The Fundamental Differences Between Art and Design

“One could describe Design as a plan for arranging elements to accomplish a particular purpose.” —Charles Eames

The above quote came from famed designer Charles Eames during a 1969 Q&A session run by Madame L’Amic. The session was filmed held in conjunction with the exhibition “Qu’est ce que le design?” at the Musée des Arts Décoratifs, Palais du Louvre in Paris. This case study reflects the Department of Design at The Ohio State University, which, due to its initial focus on the subfield of Industrial Design, has historically embraced a user-centered design philosophy. The Usability Professionals Association (UPA) defines user-centered design as “an approach to design that grounds the process in information about the people who will use the product. User-centered design processes focus on users through the planning, design and development of a product.” The UPA also outlines the international standards for user-centered design methodologies, which suggest designers begin by specifying the context of use of the product or system being designed, specify any inherent requirements of said product or system, create a design solution, and then evaluate the effectiveness of said solution.

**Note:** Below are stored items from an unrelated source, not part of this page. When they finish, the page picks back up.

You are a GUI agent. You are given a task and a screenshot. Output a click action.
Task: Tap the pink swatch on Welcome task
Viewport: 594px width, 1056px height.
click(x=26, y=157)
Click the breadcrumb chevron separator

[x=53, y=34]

Figure 2: The UPA’s process of user-centered design, outlined (Usability Professionals Association).

This philosophy, and others like it, are those that most fundamentally contextualize the field of Design from the larger, overarching area of “the arts.” This differentiation still demands a degree of subjectivity, but is one upon which designers and design scholars typically agree. Ohio State’s Department of Design defines its role in its own website as, “We define design as a purposeful, systematic, and creative activity” (The Ohio State University Department of Design). To further elaborate, in a 1998 article in Critique Magazine, Michael Brady says:

Design is utilitarian in a way that art is not. Design is the how of a thing: how to order the parts, how to serve the client’s interests, how to convey the information. Art, on the other hand, is its own end. It isn’t utilitarian. It subordinates ordinary usefulness to its own purposes. It doesn’t concern itself with description the way illustration does, nor with the desires of the buyer as does fashion, nor the tastes of the public as does style. (Brady par. 4)

To paraphrase, the various fields of design (notably graphic design, interior space design and industrial design) are distinguished from the overarching field of “the fine arts” because they rely intensely on content and context. A painting, and an artist’s painting practice, can exist without any easily recognizable content. For instance, abstract expressionists Jackson Pollock and Mark Rothko made paintings about painting. Design cannot function this way, as it is a purpose-driven creative exercise. Content is what drives all fields of design. Context, however, is what guides it. Without appropriate context, the content inherent to all designed things exists without any plan, purpose, or reason.

Design Drawing and its Importance

“Drawing is just as legitimate and useful a tool for thinking and problem-solving as language or mathematics: it just happens to be neglected in conventional education.” —William Kirby Lockard

Drawing is a crucial component in design education. Many design programs, especially those housed in larger departments of Fine Art, teach a fine art approach to drawing, which can often stress self-expression, setting a mood, or creating art derived by some form of inspiration. However, design programs that are able to distinguish themselves typically incorporate some form of Design Drawing.

One of the basic cognitive benefits of sketching is that the mere acts [sic] of formulating a mental image in a concrete way on paper makes it possible for the designer to reflect over the concept at once and almost instantly develop it further into a new concept, a so called [sic] iteration. When working in teams, sketching is a valuable tool for creative group activities such as brainstorming and concept evaluation. (Olofsson & Sjölén 5)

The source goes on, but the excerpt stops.